Die bildung des durchschnitts sollte ja klar sein, oder?
*grüssle*
MeinerEiner


----------



## octo124 (9. Januar 2007)

Danke für die schnelle Hilfe. Sofort angetestet und es funktioniert *g*.

Nun etwas tiefer in die Materie:
- Spalte A4, A5 usw. kommen untereinander sporadische Datumseingaben
- in A3 ist das Anfangsdatum
- in E4 wäre dann das Ergebnis A3 zu A4 usw.

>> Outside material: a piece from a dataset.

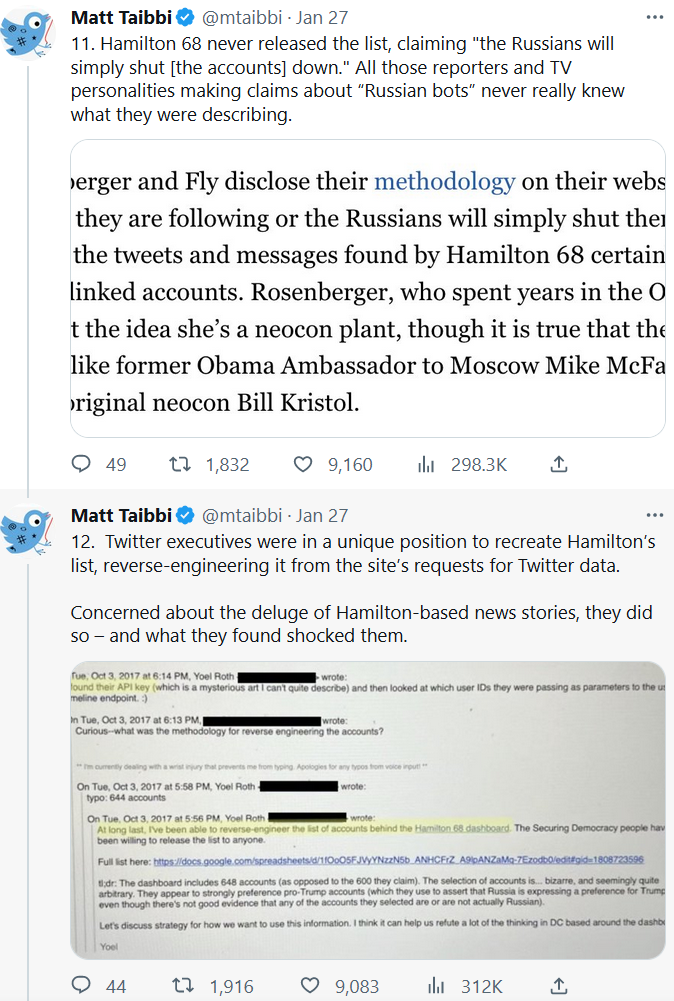Open Matt Taibbi profile name on tweet 11
Screen dimensions: 674x1001
pyautogui.click(x=121, y=17)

Wie kann ich per Formatvorlage in Spalte Ex sofort den Wert ermitteln, sobald in Ax ein Wert eingegeben wird? Oder anders gefragt, wie kann die Eingabe der Zellen-/Spaltenadressen automatisiert werden?


----------



## Biber2 (9. Januar 2007)

In das Feld E4 eingeben:
=WENN(A3<A4;DATEDIF(A3;A4;"d");(-1)*DATEDIF(A4;A3;"d"))
...und nach unten kopieren.
Falls es um die Differenz von zwei aufeinander folgenden Zeilen geht. Sonst:
=WENN($A$3<A4;DATEDIF($A$3;A4;"d");(-1)*DATEDIF(A4;$A$3;"d"))
wenn immer mit dem Stichtag in A3 verglichen werden muss.

HTH
Biber2


----------